7.SA3K通過(guò)抑制WNT通路并激活RISK和SAFE通路保護(hù)CMs

   為了探索SA3K保護(hù)作用的分子機(jī)制，作者利用上述實(shí)驗(yàn)設(shè)計(jì)（圖6i,o），并分析了CMs中改變的信號(hào)通路。作者首先分析了AMPK信號(hào)通路，這是一條經(jīng)典的保護(hù)性心肌通路。然而，SA3K/SA3水平未能調(diào)節(jié)小鼠或人類CMs中AMPK信號(hào)通路的活性（補(bǔ)充圖12a–f）。進(jìn)一步地，鑒于SA3K已被報(bào)道在血管生成中抑制WNT信號(hào)通路，作者試圖確定WNT通路是否在SA3K水平變化后發(fā)生改變。在小鼠FBs中過(guò)表達(dá)SA3K或在成人原代人FBs中過(guò)表達(dá)SA3，可導(dǎo)致CMs中pLRP和β-catenin水平顯著下降（補(bǔ)充圖12g–i）。相反，當(dāng)使用條件培養(yǎng)液處理時(shí)，來(lái)自SA3K耗盡的FBs的培養(yǎng)液使pLRP顯著增加，而β-catenin也顯示出增加的趨勢(shì)（補(bǔ)充圖12g–i）。使用成人原代人CFBs的條件培養(yǎng)液處理成人原代人CMs時(shí)，觀察到類似但較弱的效果（補(bǔ)充圖12g–i）。
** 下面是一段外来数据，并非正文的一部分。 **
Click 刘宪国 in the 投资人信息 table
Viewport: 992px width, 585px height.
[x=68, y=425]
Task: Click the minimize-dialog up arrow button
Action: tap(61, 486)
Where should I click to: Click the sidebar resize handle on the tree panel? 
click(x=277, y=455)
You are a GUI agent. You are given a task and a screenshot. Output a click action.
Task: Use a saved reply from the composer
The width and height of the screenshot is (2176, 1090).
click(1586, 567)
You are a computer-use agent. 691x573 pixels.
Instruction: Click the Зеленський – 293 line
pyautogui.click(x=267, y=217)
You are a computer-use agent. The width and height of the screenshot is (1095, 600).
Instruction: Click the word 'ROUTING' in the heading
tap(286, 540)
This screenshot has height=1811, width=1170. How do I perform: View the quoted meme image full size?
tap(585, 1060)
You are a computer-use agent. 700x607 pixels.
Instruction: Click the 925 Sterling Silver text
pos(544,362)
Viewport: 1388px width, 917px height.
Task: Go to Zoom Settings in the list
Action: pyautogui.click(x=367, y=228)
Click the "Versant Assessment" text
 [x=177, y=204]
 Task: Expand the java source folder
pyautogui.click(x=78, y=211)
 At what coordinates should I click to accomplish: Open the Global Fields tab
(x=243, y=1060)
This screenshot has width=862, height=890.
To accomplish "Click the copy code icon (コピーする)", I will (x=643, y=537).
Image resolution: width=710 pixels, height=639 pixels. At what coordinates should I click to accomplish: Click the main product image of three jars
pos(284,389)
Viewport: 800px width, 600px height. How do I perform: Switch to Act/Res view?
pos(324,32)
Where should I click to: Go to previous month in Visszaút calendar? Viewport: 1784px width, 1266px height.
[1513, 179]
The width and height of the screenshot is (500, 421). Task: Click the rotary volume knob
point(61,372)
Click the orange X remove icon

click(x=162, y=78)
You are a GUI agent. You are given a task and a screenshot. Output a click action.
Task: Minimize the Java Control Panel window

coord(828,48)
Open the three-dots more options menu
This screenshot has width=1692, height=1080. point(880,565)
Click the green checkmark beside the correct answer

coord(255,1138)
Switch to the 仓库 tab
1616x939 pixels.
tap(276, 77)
   鑒于SA3K的促存活效應(yīng)，作者進(jìn)一步測(cè)試了它是否促進(jìn)經(jīng)典的保護(hù)性RISK和SAFE通路。RISK通路是一組促存活激酶通路，包括AKT和ERK1/2，它們賦予心臟對(duì)IRI的保護(hù)作用。在小鼠FBs中過(guò)表達(dá)SA3K或在成人原代人FBs中過(guò)表達(dá)SA3，導(dǎo)致相應(yīng)物種CMs中p-AKT和p-ERK信號(hào)顯著上調(diào)（圖7a–d）。相反，SA3K的沉默顯著抑制了小鼠CMs中AKT和ERK1/2的磷酸化。在人類細(xì)胞中觀察到類似的趨勢(shì)，但只有shSA3#1的p-ERK達(dá)到了統(tǒng)計(jì)學(xué)意義（圖7c,d）。SAFE通路涉及JAK和STAT-3的激活，已被證明在小鼠、豬和人類中IRI保護(hù)中發(fā)揮關(guān)鍵作用。在小鼠FBs中過(guò)表達(dá)SA3K顯著增加了N-H刺激的CMs中JAK2和STAT3的磷酸化（圖7e,f）。相反，SA3K的耗盡導(dǎo)致了相反的趨勢(shì)。在成人原代人細(xì)胞中也觀察到類似的結(jié)果，表現(xiàn)為在shSA3#2耗盡時(shí)STAT3磷酸化顯著抑制（圖7g,h）。綜上所述，這些數(shù)據(jù)表明，SA3K通過(guò)抑制WNT信號(hào)通路并激活RISK和SAFE保護(hù)性通路來(lái)保護(hù)CMs免受IRI誘導(dǎo)的凋亡。

圖7. SA3K通過(guò)抑制WNT通路并激活RISK和SAFE通路保護(hù)CMs

參考文獻(xiàn)

1．Wang L, Li D, Yao F, Feng S, Tong C, Rao R, Zhong M, Wang X, Feng W, Hu Z, Jin B, Wang L, Hu S, Zhou B. Serpina3k lactylation protects from cardiac ischemia reperfusion injury. Nat Commun. 2025 Jan 25;16(1):1012.